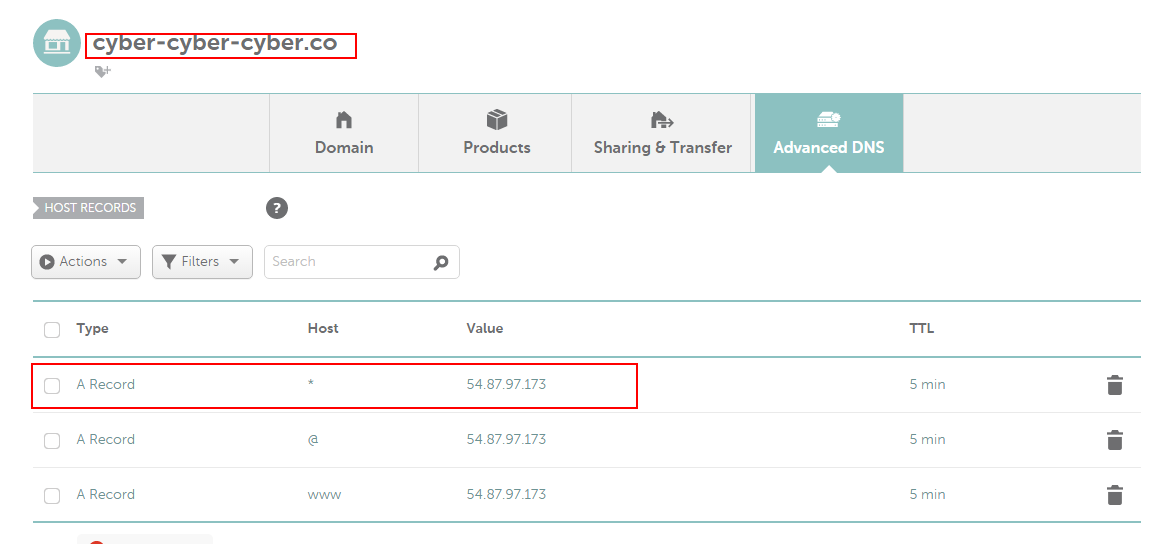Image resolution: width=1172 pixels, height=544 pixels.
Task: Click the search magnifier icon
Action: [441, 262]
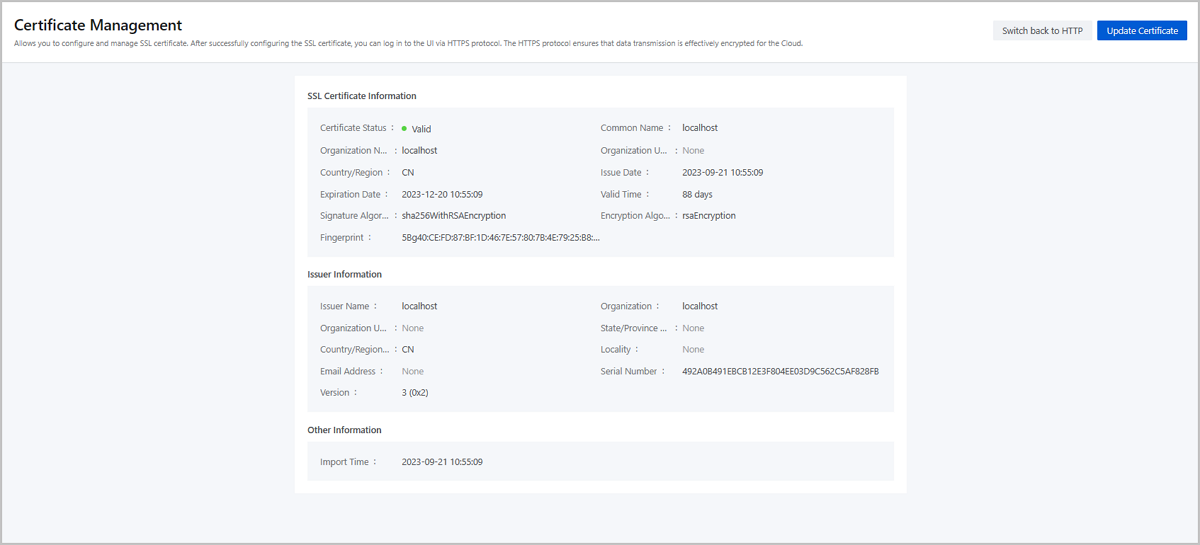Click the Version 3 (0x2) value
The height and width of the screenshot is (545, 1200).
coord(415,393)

______

> _AIM_
Rewrite the entries above, replacing "Click" with "Tap" and leaving everything else unchanged. Omit the pictures from your answer.

> _WRITTEN SOLUTION_
Image resolution: width=1172 pixels, height=544 pixels.
Task: Tap the search magnifier icon
Action: [441, 262]
Tap the Version 3 (0x2) value
The height and width of the screenshot is (545, 1200).
coord(415,393)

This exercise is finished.